Length of the diagonal AC of the rectangle can be given by pythagoras theorem i.e. $\sqrt{AB^2 + BC^2}$.

Putting values we get,

$\Rightarrow AC = \sqrt{AB^2 + BC^2} \\[1em] \Rightarrow AC = \sqrt{6^2 + 8^2} \\[1em] \Rightarrow AC = \sqrt{36 + 64} \\[1em] \Rightarrow AC = \sqrt{100} \\[1em] \Rightarrow AC = 10 \text{ cm}.$

Actual length of diagonal = k × length of diagonal in model.

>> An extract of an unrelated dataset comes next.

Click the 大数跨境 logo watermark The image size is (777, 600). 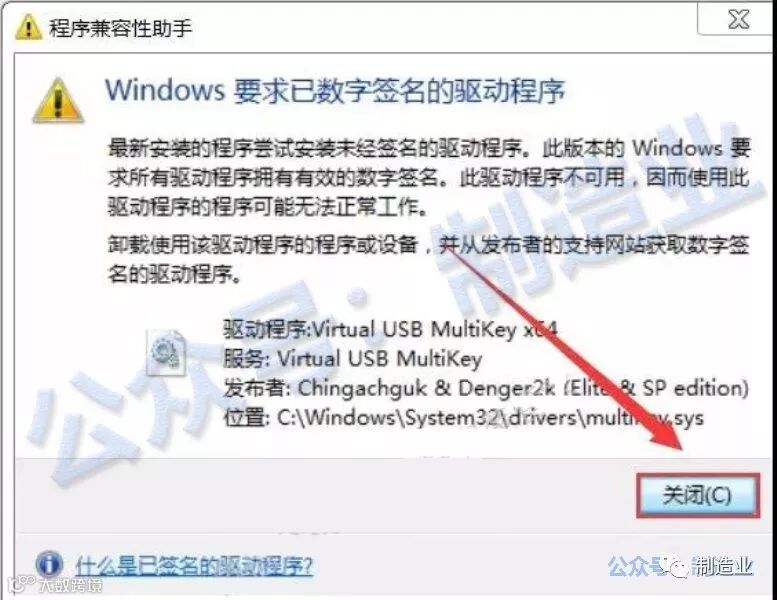pos(55,585)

$= 50000 \times 10 \\[1em] = 500000 \text{ cm} \\[1em] = 500000 \times 10^{-5} \text{ km} \\[1em] = 5 \text{ km}$

=50000×10=500000 cm=500000×10−5 km=5 km

Hence, actual length of diagonal = 5 km.

(ii) Area of the model ABCD = AB × BC = 6 × 8 = 48 cm².

Area of the actual plot = k² × (Area of the model)
= (50000)² x 48
= 25 x 10⁸ x 48
= 1200 x 10⁸
= 12 x 10¹⁰ cm²

We know that 1 cm² = 10^-10 km².

∴ Actual area of plot = 12 × 10¹⁰ × 10^-10 km² = 12 km².

Hence, the actual area of the plot is 12 km².